The FHA’s Evolving World

by Peter G. Miller
May 3rd, 2010

News on the FHA mortgage front is both good and bad. On one hand an effort to raise the FHA down payment from today’s 3.5 percent to 5.0 percent did not pass muster with the House Financial Services Committee and is thus essentially dead.

What did make the cut in HR 5072 is that if passed the bill will allow the FHA to raise annual premiums “in an amount not exceeding 1.55 percent.”

The reality is that what we have here is a little back-up. The FHA is not going to institute a new and higher annual rate anytime soon. If it does, the new rate will only apply to newly-written FHA loans, meaning that if you have an interest in financing or refinancing with an FHA mortgage it might be a good idea to get such financing now rather than later.

As to the proposal to raise the FHA down payment to 5 percent you look at this and wonder, how will that help either the FHA or the country?

The reality is that the FHA raised the minimum down payment from 3 percent to 3.5 percent, an increase — but a modest increase.
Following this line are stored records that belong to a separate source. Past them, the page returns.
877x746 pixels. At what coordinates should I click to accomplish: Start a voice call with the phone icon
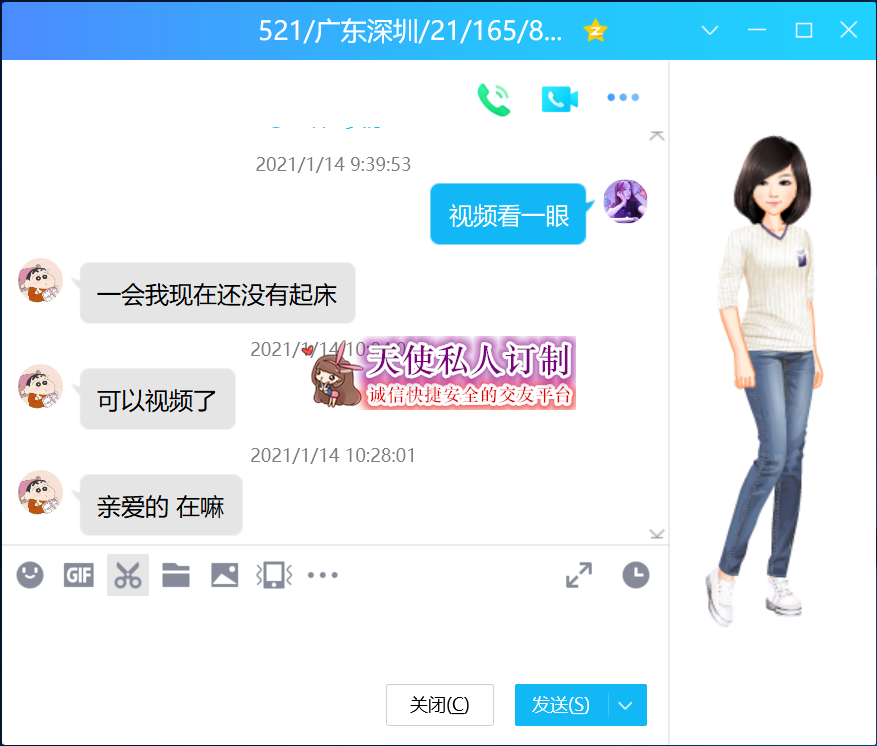coord(494,98)
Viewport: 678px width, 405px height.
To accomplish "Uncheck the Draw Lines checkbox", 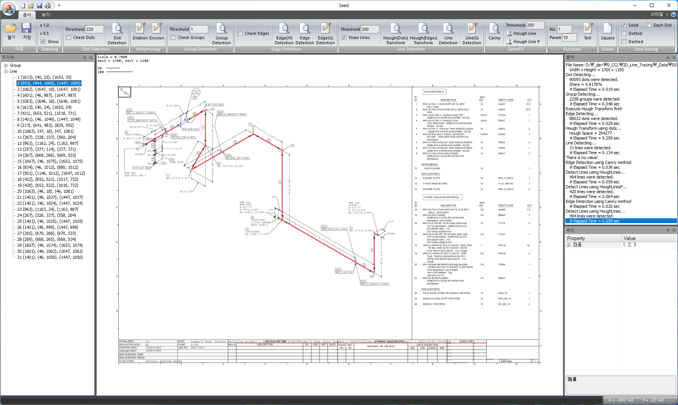I will [x=344, y=38].
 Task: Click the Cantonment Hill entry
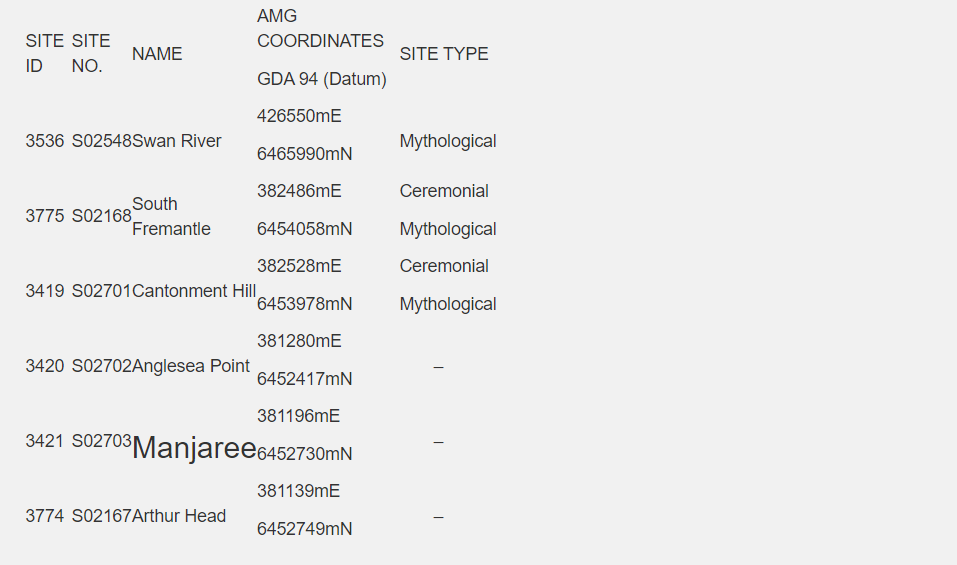pos(193,291)

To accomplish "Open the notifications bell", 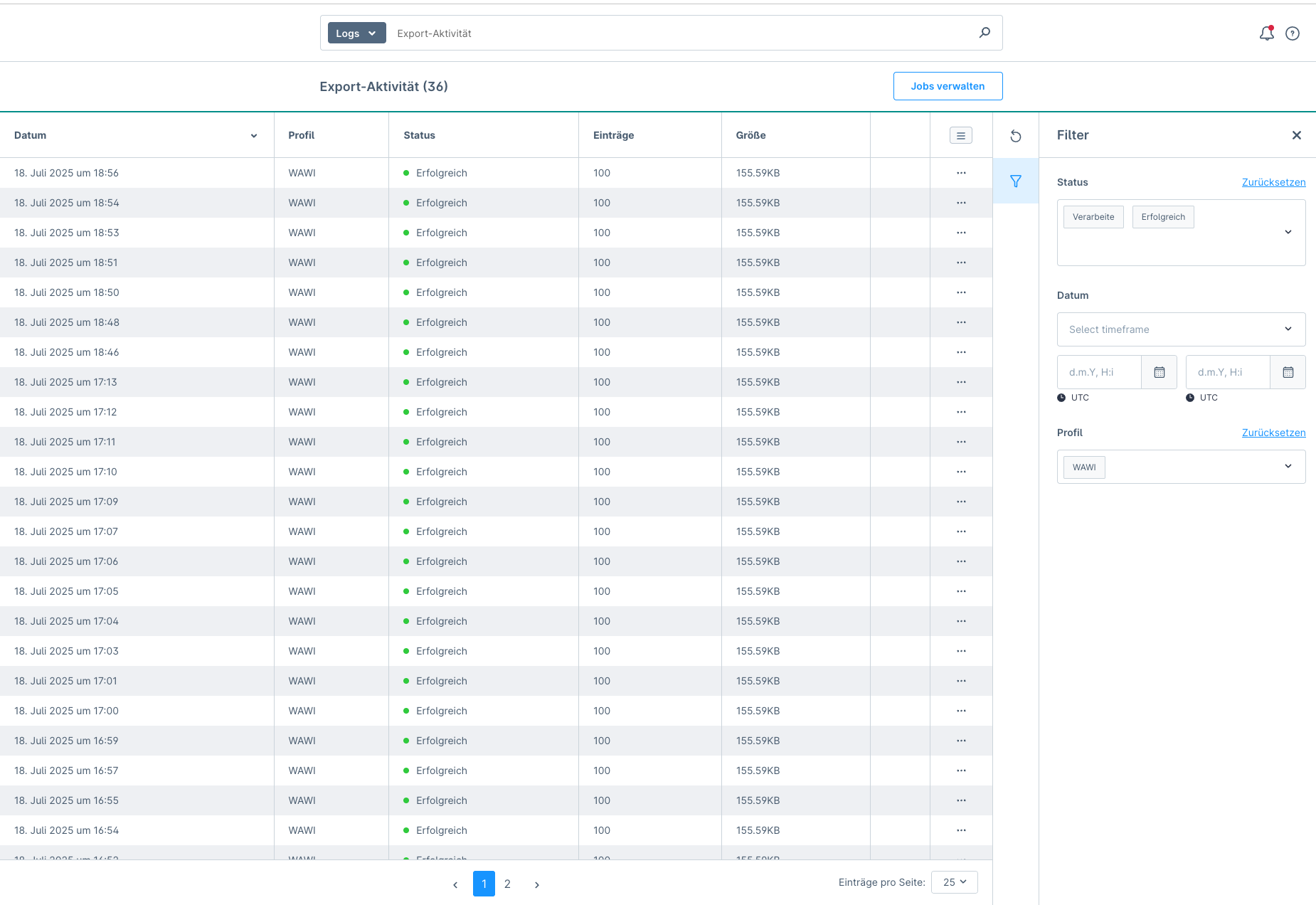I will point(1266,33).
With a $200,000 loan that’s an extra $1,000 up front — money justified by the claims faced by the FHA reserve fund during the past few years.

What’s not justified at this point is FHA loan requirements that would mandate a 5 percent down payment, an increase hat would make the FHA program largely indistinguishable from private-sector loans, something critics of the program have long wanted. Why? The FHA sets a “bad” example for private sector lenders who love prepayment fees and toxic terms. Raising the FHA down payment simply makes the program less competitive, especially for borrowers who do not understand that the FHA offers far more than low up-front costs.

Reverse Mortgages

Next we come to the FHA reverse mortgage. Combine falling real estate values with typically short-terms, say about six years on average, and the so-called home equity conversion mortgage (HECM) — HUD’s term for a reverse mortgage — is a problem.

There are and must be a lot of claims because of the way the HECM program is structured and the fall in home values. However — and oddly — there’s relatively good news here. Not great news, and not news which says there’s not a problem, but news which at least says things have become less dire.

HUD is now asking Congress for $250 million to sustain the reverse mortgage program. How could this possibly be good? Well, last year they were asking for $800 million….

While the FHA reserve fund for the 203(b) single-family program actually grew last year, the reverse mortgage program in contrast remains in trouble. If you want a reverse mortgage it might make sense to get one now.